Japan’s Uniqlo highlights sustainability at Shanghai trade expo, but not all visitors buy into the idea of green living
- While sustainability seems to be the predominant theme at the China International Import Expo in Shanghai, not everyone is on board with the idea of green living
- The concept of sustainable living to take hold at the consumer level will be a long and gradual process, founder of impact investing advisory firm says
Sustainability seems to be the predominant theme at the China International Import Expo (CIIE) in Shanghai, with companies taking part echoing Chinese President Xi Jinping’s pledge to reach carbon neutrality by 2060.
But for some visitors sustainability does not play an important role in their product purchases.
Multinational corporations such as Uniqlo, McDonald’s, Thyssenkrupp and Siemens have made sustainable living and green products a key focus at this year’s expo.
The Japanese apparel retailer Uniqlo has attracted a lot of attention from visitors who stop to appreciate the brand’s sustainability-themed 1,000 square metre booth divided into three zones – technology, fashion and quality – and take pictures with its sustainability ambassador, the Japanese cartoon character Doraemon.

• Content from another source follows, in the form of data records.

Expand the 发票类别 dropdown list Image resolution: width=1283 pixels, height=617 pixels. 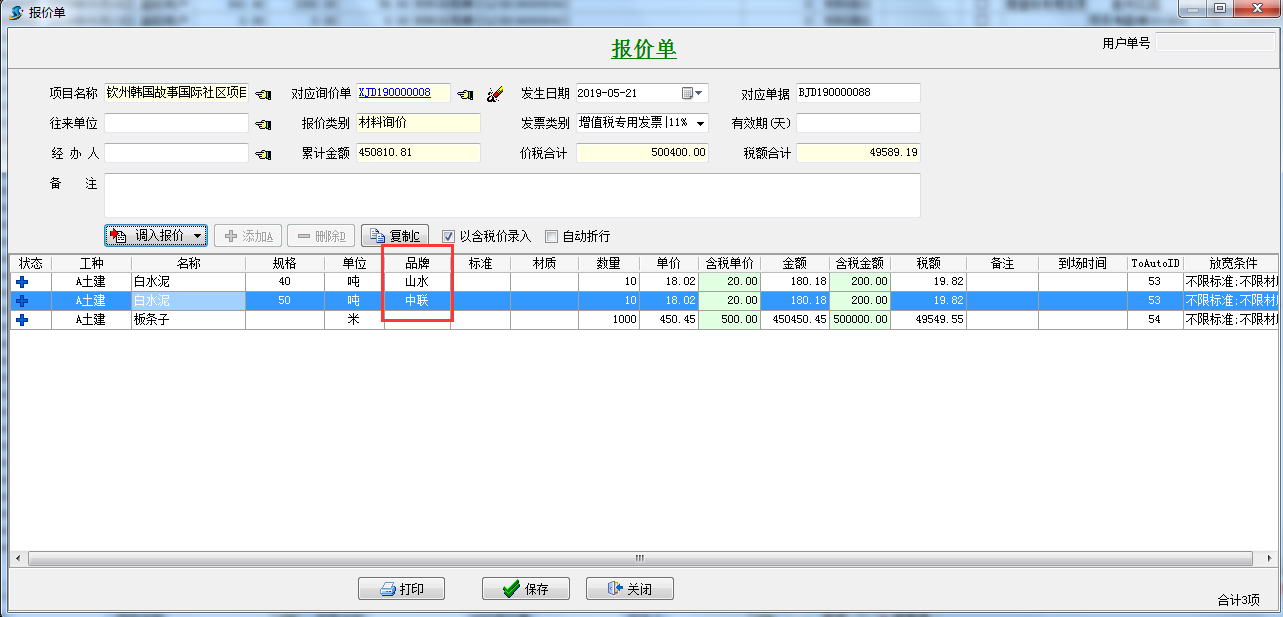[x=699, y=124]
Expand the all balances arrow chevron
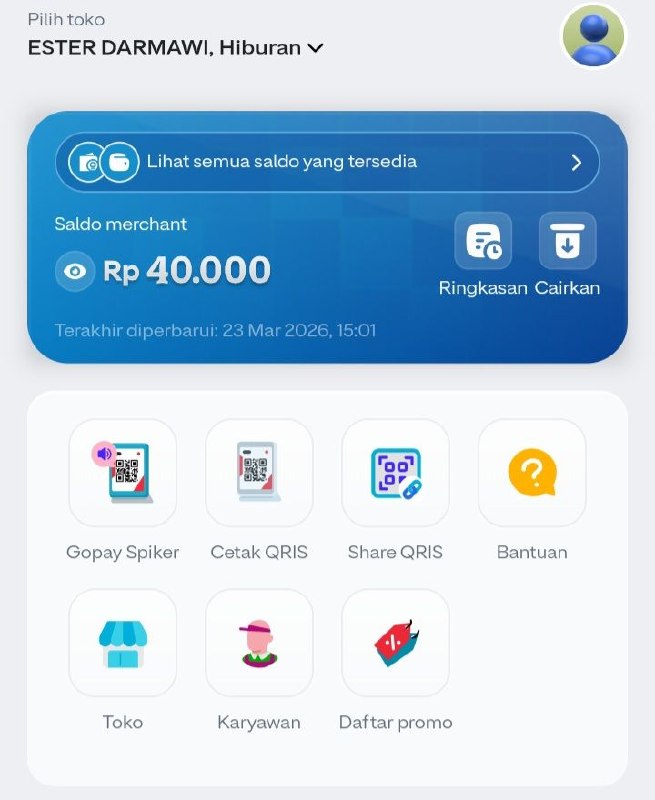 [x=576, y=163]
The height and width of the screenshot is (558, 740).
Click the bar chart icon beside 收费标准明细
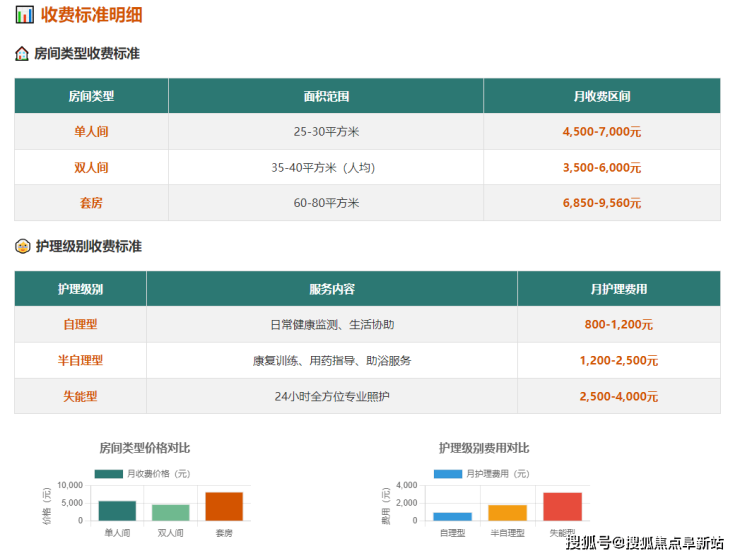point(25,15)
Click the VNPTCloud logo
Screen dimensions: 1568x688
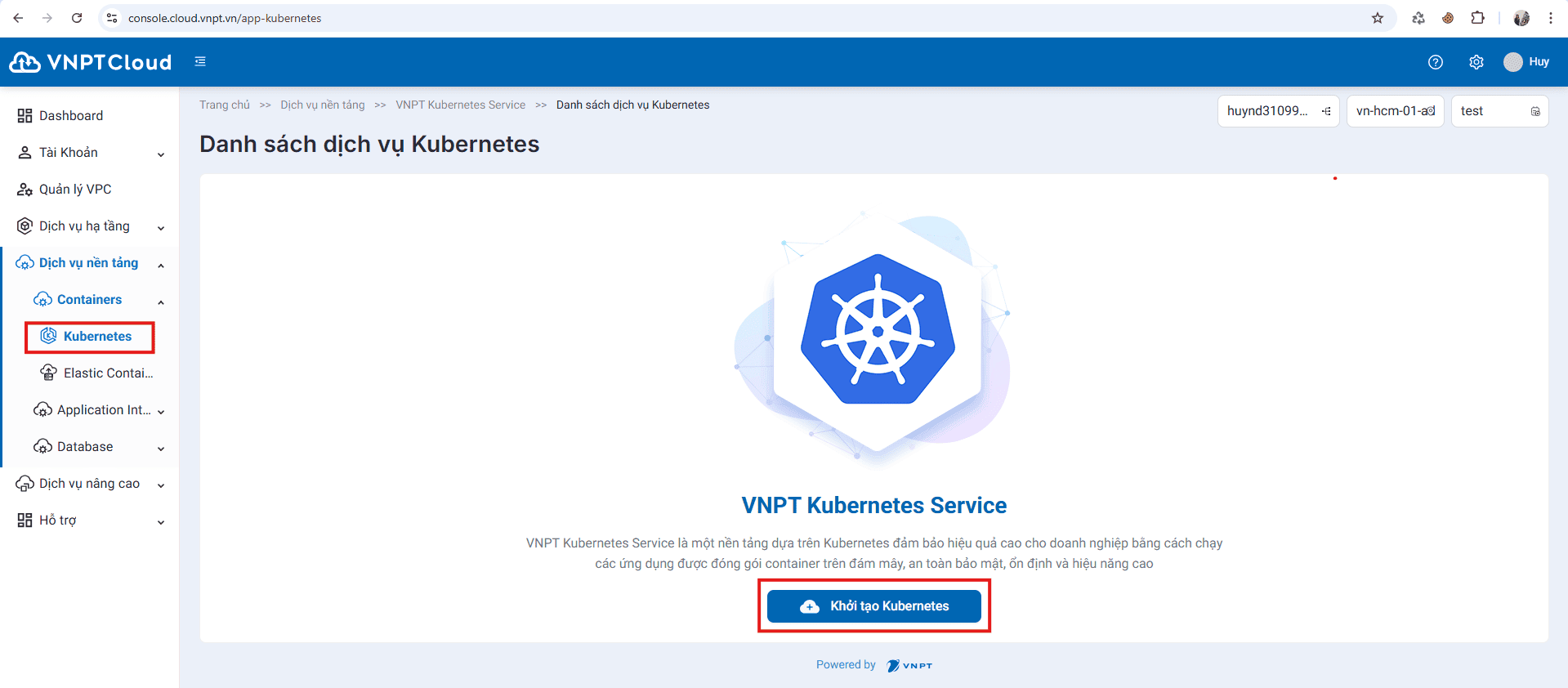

Uniqlo showcased its latest fleece collection with fabric made from 100 per cent recycled polyester sourced from plastic bottles, alongside its BlueCycle jeans collection that uses 95 per cent less water to produce. It has also set up a 2.5-metre tall installation of its signature thermal wear, which according to the company, can help “counter energy shortage” and sold one every second in China last winter.
“I don’t know much about sustainability,” said Julia Tan, a human resources professional. “I actually have some concerns about wearing recyclable materials.”
Another visitor, a professional in the beauty industry, noticed Uniqlo’s sustainability efforts from previous years but said sustainability does not play a key role in her apparel-buying decisions.
“I don’t care if they use recyclable materials. As long as it meets my needs of comfort and design, I’ll buy them,” Wang, who only gave her family name, said as she bought light down jackets and thermal wear for her family.
While environment, social and corporate governance (ESG) have become buzzwords worldwide at the corporate and consumer level, in China it started gaining traction after President Xi Jinping pledged at the United Nations General Assembly in September 2020 to reach carbon neutrality by 2060.
“[As] the CIIE is a flagship platform of China’s international trade, showcasing green products here can pave the way for [sustainable] marketing while responding to China’s pledge of green consumption,” said Mei Wan, the founder of independent climate-focused media TMRW.
Wang Yijing, a founding partner and CEO of 2060 Advisory, an impact investing advisory firm, said that China’s policies are enabling the country’s green economic transition.
However, “for every new policy to be executed at the consumer level, it is a long and gradual process,” she added, after hearing about the visitors’ hesitation on buying products made from recyclable materials.
Uniqlo, which entered mainland China in September 2002, now operates over 900 stores in more than 200 cities.
Fast Retailing, the group behind Uniqlo that also owns the likes of J Brand and Theory, reported steep profit declines from the Greater China region while all other markets saw growth in its financial year ended August 31, due to Covid-19 restrictions. Greater China includes mainland China, Hong Kong and Taiwan.